I assume you have something similar to wikidata knowledge base that is a giant list of concepts with aliases.
More or less this can be represented as follow:
C1 new york
C1 nyc
C1 big apple
Now the link a spans of a sentence to the above KB, for single words it is easy, you just have to setup a index that maps a single word concept to an identifier.
The difficult part is linking multiple word concepts or phrasal concepts like "new york" or "big apple".
To achieve that I use an algorithm that splits a sentence into all the slices possible. I call those "spans". Then try to match individual span or group of words with a concept from the database (single word or with multiple words).
For instance, here is example of all the spans for a simple sentence. It is a list that store lists of strings:
[['new'], ['york'], ['is'], ['the'], ['big'], ['apple']]
[['new'], ['york'], ['is'], ['the'], ['big', 'apple']]
[['new'], ['york'], ['is'], ['the', 'big'], ['apple']]
[['new'], ['york'], ['is'], ['the', 'big', 'apple']]
[['new'], ['york'], ['is', 'the'], ['big'], ['apple']]
[['new'], ['york'], ['is', 'the'], ['big', 'apple']]
[['new'], ['york'], ['is', 'the', 'big'], ['apple']]
[['new'], ['york'], ['is', 'the', 'big', 'apple']]
[['new'], ['york', 'is'], ['the'], ['big'], ['apple']]
[['new'], ['york', 'is'], ['the'], ['big', 'apple']]
[['new'], ['york', 'is'], ['the', 'big'], ['apple']]
[['new'], ['york', 'is'], ['the', 'big', 'apple']]

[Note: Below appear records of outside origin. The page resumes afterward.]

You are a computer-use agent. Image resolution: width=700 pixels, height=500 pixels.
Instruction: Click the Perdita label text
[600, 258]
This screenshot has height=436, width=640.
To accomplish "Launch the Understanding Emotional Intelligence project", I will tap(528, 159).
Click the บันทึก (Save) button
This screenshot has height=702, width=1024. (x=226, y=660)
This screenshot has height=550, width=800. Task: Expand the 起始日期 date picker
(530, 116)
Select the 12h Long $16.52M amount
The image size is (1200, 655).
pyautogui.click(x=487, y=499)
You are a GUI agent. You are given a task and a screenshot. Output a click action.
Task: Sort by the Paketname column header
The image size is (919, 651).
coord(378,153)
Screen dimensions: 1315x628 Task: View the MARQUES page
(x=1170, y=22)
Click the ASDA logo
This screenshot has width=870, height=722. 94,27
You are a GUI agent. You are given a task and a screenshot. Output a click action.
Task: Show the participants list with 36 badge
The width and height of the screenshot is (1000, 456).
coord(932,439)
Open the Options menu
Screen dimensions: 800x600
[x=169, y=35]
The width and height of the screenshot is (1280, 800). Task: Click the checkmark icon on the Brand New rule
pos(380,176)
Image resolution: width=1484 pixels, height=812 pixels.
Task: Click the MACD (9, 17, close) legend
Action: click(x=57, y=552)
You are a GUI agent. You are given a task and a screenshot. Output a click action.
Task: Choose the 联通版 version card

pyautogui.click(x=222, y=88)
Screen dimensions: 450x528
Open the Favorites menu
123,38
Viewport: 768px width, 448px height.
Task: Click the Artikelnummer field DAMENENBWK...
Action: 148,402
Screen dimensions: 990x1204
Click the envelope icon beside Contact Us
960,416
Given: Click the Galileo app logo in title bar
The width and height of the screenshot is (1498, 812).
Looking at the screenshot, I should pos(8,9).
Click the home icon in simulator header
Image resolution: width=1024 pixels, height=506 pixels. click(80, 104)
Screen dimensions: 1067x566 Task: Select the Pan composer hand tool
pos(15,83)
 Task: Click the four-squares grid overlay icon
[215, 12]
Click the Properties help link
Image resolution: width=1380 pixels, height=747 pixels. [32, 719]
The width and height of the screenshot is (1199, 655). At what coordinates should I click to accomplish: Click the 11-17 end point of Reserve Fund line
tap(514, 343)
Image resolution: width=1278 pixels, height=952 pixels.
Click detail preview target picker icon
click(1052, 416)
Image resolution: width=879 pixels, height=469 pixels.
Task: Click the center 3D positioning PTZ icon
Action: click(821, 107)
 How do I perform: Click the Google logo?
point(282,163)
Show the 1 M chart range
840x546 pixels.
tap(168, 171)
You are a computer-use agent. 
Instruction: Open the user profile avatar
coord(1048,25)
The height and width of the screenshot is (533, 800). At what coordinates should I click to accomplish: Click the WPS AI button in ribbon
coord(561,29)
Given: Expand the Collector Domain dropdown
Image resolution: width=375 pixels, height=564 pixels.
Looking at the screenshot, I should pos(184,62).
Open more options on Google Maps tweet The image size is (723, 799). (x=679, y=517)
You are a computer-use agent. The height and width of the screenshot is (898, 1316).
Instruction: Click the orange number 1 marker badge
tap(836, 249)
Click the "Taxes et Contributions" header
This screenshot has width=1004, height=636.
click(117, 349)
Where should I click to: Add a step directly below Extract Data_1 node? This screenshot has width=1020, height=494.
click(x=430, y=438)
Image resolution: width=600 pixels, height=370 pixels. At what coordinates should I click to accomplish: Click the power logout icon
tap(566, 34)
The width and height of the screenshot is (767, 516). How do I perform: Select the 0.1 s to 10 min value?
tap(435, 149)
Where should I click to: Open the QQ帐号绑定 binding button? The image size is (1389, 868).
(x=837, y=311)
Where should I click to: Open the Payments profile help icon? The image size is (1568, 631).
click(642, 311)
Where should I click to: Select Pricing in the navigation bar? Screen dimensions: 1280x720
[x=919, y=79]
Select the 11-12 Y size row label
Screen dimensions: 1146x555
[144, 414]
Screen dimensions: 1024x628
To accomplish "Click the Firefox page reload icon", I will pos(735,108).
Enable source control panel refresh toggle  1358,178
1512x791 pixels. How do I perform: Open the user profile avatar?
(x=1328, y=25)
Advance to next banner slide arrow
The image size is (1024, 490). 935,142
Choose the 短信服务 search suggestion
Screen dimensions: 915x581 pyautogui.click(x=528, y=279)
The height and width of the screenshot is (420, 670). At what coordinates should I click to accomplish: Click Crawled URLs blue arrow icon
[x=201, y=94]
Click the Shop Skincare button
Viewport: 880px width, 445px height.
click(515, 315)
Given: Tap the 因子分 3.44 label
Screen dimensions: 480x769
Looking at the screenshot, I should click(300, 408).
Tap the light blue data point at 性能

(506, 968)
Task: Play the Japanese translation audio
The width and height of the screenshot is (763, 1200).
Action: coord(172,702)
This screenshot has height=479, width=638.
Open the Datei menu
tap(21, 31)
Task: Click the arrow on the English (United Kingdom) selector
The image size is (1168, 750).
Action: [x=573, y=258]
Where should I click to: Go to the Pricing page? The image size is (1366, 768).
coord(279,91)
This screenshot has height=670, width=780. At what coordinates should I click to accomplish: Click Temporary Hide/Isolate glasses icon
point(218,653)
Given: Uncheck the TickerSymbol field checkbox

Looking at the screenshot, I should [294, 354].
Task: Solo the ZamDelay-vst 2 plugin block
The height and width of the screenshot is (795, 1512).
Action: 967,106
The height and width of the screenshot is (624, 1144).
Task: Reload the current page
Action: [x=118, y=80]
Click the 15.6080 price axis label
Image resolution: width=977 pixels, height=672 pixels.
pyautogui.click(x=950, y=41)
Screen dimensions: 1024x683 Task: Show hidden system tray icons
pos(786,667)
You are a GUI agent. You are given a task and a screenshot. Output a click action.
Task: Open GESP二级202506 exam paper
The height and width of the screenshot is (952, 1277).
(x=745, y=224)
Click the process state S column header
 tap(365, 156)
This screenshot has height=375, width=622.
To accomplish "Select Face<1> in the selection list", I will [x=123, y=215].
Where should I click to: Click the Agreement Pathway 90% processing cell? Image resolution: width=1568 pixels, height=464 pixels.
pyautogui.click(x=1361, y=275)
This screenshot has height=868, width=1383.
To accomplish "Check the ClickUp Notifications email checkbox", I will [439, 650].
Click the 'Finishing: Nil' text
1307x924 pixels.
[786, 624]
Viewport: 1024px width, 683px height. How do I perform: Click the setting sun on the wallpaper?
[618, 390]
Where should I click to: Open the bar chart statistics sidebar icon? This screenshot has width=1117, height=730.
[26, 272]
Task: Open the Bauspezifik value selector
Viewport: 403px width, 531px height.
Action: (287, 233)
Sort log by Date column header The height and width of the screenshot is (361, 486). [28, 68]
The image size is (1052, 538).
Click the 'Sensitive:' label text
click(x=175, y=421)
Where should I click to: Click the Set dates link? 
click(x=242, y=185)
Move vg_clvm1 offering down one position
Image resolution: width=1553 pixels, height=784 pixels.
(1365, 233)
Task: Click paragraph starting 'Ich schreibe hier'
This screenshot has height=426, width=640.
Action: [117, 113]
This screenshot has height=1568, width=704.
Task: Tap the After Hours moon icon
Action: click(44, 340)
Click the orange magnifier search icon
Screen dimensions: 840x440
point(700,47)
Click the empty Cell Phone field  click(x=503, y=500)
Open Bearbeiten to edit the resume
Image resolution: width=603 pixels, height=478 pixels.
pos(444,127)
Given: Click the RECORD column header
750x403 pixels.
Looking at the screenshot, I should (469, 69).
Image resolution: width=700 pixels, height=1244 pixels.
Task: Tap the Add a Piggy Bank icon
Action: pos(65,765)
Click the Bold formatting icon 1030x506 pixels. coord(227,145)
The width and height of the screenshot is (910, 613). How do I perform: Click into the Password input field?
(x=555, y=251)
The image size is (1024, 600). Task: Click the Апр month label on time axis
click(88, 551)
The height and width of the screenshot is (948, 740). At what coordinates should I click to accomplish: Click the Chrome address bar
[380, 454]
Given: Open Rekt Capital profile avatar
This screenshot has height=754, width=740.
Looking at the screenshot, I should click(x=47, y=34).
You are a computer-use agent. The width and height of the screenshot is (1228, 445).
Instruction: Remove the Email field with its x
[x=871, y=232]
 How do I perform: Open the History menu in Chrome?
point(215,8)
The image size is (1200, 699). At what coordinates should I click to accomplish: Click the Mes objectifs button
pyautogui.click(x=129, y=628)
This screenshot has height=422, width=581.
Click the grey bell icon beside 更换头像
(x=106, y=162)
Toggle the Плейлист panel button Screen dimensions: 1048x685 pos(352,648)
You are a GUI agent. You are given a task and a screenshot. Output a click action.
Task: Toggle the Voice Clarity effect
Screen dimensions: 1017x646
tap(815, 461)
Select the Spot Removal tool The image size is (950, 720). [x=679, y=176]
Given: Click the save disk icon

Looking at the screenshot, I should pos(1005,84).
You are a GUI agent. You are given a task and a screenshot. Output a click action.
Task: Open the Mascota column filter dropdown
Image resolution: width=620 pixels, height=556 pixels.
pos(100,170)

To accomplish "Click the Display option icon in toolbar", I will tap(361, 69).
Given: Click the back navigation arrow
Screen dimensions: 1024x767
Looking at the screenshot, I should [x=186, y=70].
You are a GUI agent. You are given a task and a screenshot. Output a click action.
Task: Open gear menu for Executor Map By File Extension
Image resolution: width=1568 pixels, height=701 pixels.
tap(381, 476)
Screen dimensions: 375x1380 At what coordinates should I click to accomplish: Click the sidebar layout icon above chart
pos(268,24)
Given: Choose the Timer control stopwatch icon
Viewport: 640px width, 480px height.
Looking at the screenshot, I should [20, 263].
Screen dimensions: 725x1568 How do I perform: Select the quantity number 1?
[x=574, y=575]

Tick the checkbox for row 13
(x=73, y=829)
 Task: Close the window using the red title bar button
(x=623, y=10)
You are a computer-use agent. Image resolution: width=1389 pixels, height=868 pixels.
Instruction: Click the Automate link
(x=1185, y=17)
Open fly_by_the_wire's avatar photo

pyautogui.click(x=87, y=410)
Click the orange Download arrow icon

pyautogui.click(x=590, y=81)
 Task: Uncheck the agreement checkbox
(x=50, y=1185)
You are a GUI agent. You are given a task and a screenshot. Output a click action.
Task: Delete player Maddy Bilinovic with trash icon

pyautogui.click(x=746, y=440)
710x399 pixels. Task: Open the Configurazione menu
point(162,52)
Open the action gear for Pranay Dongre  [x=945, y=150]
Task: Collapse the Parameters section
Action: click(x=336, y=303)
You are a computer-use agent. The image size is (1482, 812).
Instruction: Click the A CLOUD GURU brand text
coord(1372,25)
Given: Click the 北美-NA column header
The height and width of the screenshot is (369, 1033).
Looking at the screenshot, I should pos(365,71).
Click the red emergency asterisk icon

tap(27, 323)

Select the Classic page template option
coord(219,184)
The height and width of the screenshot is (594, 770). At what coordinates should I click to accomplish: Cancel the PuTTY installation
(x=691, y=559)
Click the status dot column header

[['new'], ['york', 'is', 'the'], ['big'], ['apple']]
[['new'], ['york', 'is', 'the'], ['big', 'apple']]
[['new'], ['york', 'is', 'the', 'big'], ['apple']]
[['new'], ['york', 'is', 'the', 'big', 'apple']]
[['new', 'york'], ['is'], ['the'], ['big'], ['apple']]
[['new', 'york'], ['is'], ['the'], ['big', 'apple']]
[['new', 'york'], ['is'], ['the', 'big'], ['apple']]
[['new', 'york'], ['is'], ['the', 'big', 'apple']]
[['new', 'york'], ['is', 'the'], ['big'], ['apple']]
[['new', 'york'], ['is', 'the'], ['big', 'apple']]
[['new', 'york'], ['is', 'the', 'big'], ['apple']]
[['new', 'york'], ['is', 'the', 'big', 'apple']]
[['new', 'york', 'is'], ['the'], ['big'], ['apple']]
[['new', 'york', 'is'], ['the'], ['big', 'apple']]
[['new', 'york', 'is'], ['the', 'big'], ['apple']]
[['new', 'york', 'is'], ['the', 'big', 'apple']]
[['new', 'york', 'is', 'the'], ['big'], ['apple']]
[['new', 'york', 'is', 'the'], ['big', 'apple']]
[['new', 'york', 'is', 'the', 'big'], ['apple']]
[['new', 'york', 'is', 'the', 'big', 'apple']]
Each sublist may or may not map to a concept. To find the best mapping, you can score each of the above line based on the number of concept that match.
Here is two of the above list of spans that have the best score according to the example knowledge base:
2 ~ [['new', 'york'], ['is'], ['the'], ['big', 'apple']]
2 ~ [['new', 'york'], ['is', 'the'], ['big', 'apple']]
So it guessed "new york" is concept and "big apple" is also a concept.
Here is the full code:
input = 'new york is the big apple'.split()
def spans(lst):
if len(lst) == 0:
yield None
for index in range(1, len(lst)):
for span in spans(lst[index:]):
if span is not None:
yield [lst[0:index]] + span
yield [lst]
knowledgebase = [
['new', 'york'],
['big', 'apple'],
]
out = []
scores = []
for span in spans(input):
score = 0
for candidate in span:
for uid, entity in enumerate(knowledgebase):
if candidate == entity:
score += 1
out.append(span)
scores.append(score)
leaderboard = sorted(zip(out, scores), key=lambda x: x[1])
for winner in leaderboard:
print(winner[1], ' ~ ', winner[0])
This can must be improved to associate list that match a concept to its concept identifier, and find a way to spell check everything (according to the knowledge base).